Social Media Authentication
Sometimes you are proposed to « Log In with your Facebook / Twitter / Google+ account ». Why not, but you need to pay attention to the fact that the services might steal your personal information or post on your behalf on social media. You can also end up with many services using your data without caring / knowing. I recommend to review at least every 3 to 6 months to which services you granted access and cut them off if you don’t use them any longer. The less apps have access to my social media info, the better – hey I’m just paranoid.
Facebook – Security
I found out recently that you can import your public OpenPGP key in Facebook (Settings > Security > Public Key). This allows Facebook to send you notifications in an encrypted form which makes it harder for an attacker to gain control of your account. Once enabled, any information (including recovery info!) will be encrypted.
Password aging and account cleanup
Through the year, I generally go through a few cycles of changing my passwords on all of the sites that I am using. Thanks to the password manager tracking all the passwords and sites , I can also review whether I still use a service or not and can reduce my « online footprint » by deleting accounts/services that are no longer needed.
It is wise to encrypt your devices, including your mobile phone. Ensure you have contingencies in place to recover your data such as storing photos in the cloud, and/or perform regular backups. If your device gets lost or stolen, you’ll save yourself from having your personal data available and exploitable by the offender(s).
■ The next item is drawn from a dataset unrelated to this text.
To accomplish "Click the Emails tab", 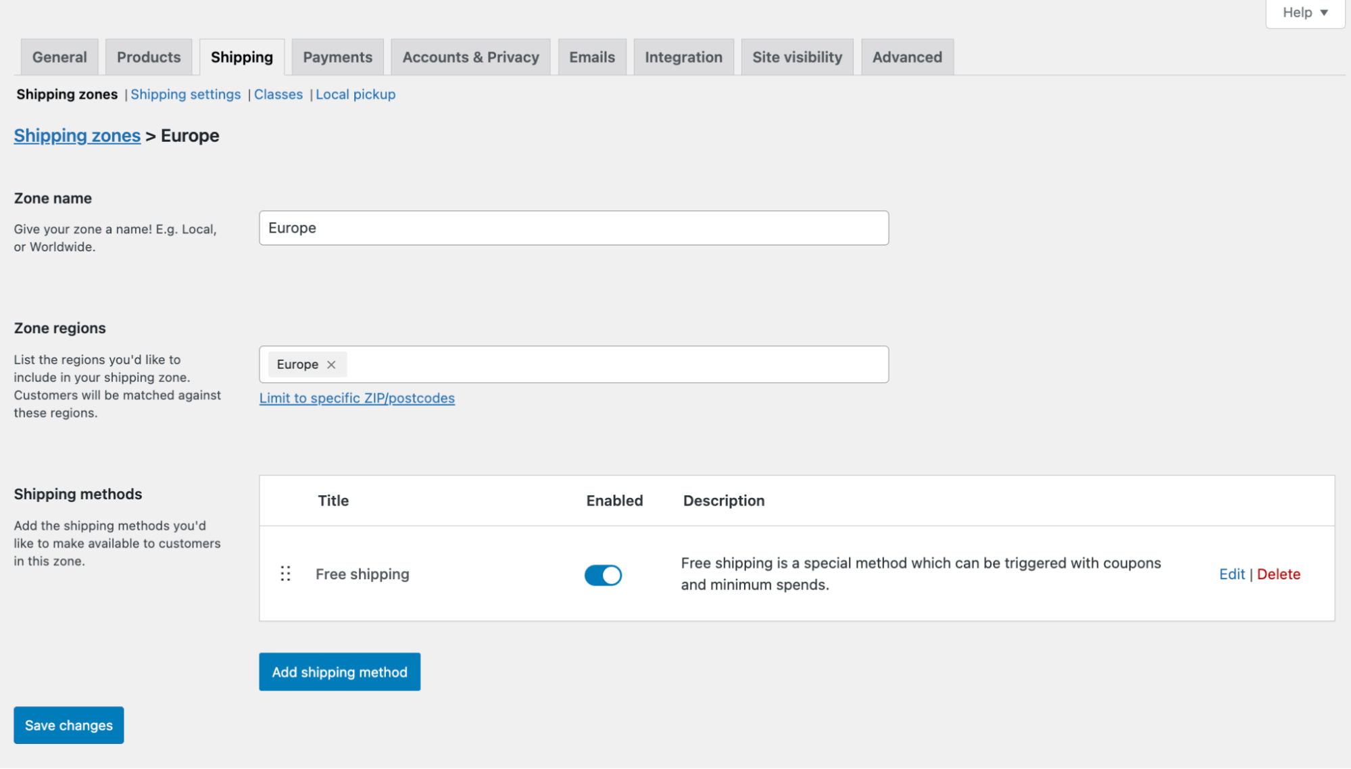I will (x=592, y=57).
Data Storage / Backup in the cloud
Ensure you select a provider that provides encryption of your personal data. For example, Backblaze supports encryption and 2FA and allows you to replace their default encryption method with your own passphrase, making the content accessible only to you. The drawback is that if you lose your passphrase, you lose all of your data.
Private / Public Keys
This is a topic for maybe the more advanced or security conscious user, nevertheless I recommend you to go have a look at keybase.io. In the insecure world that the Internet is, it make sense to have your own pair of public and private keys and to ensure that you can claim ownership over several accounts, be it twitter, your own website, or more. Keybase allows you to track individuals (meaning you acknowledge they are truly the person they claim to be) or to be tracked (i.e. be endorsed by people who acknowledge your identity). You can use your public key to secure your Facebook notifications, for example. (see above)
Max’s stance on Security
While caring about security may be cumbersome and time consuming, you have to consider that our online activities now take a real place in our lives, and very often our personal information and money is involved. It is legitimate to expect for websites and commercial organisations to protect your identity and secure your transactions. But it’s also our duty to protect our own information. You (hopefully) don’t have your PIN code and other sensitive info tucked inside your wallet (or worse, as a post-it on the card), you don’t leave your keys on your car or on your home’s door. Same goes with passwords and personal information. They are precious to you, they can be stolen and they can be exploited. Do your part and protect them.